Problem to work on => What is needed is an exact copy of the entries below, from the line that contains "How do I perform: Click the Templates link?" through the final line, both included, and nothing else.

Pixel coordinate grounding data =>
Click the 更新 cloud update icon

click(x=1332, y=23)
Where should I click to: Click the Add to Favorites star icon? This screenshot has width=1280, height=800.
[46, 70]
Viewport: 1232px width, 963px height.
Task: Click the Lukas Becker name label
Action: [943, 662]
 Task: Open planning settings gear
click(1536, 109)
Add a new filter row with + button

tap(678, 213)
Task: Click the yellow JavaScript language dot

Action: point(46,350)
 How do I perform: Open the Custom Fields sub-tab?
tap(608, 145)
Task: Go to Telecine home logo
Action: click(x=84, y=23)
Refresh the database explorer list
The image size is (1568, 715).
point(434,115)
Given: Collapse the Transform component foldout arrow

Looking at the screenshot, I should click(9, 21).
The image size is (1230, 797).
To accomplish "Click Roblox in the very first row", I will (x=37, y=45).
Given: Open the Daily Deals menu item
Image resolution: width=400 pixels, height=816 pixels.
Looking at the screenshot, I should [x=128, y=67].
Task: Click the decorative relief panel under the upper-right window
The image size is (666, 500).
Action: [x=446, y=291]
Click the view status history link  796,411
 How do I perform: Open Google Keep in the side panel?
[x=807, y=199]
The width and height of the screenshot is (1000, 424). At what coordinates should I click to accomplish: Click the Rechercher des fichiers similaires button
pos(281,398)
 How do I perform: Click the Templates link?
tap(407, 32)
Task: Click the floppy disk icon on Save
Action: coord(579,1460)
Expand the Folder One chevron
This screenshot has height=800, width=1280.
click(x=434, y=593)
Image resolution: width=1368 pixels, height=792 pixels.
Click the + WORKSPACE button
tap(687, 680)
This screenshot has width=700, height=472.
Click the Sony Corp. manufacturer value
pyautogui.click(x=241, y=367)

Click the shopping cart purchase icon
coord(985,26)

Expected answer =>
 How do I perform: Click the Templates link?
tap(407, 32)
Task: Click the floppy disk icon on Save
Action: coord(579,1460)
Expand the Folder One chevron
This screenshot has height=800, width=1280.
click(x=434, y=593)
Image resolution: width=1368 pixels, height=792 pixels.
Click the + WORKSPACE button
tap(687, 680)
This screenshot has width=700, height=472.
Click the Sony Corp. manufacturer value
pyautogui.click(x=241, y=367)

Click the shopping cart purchase icon
coord(985,26)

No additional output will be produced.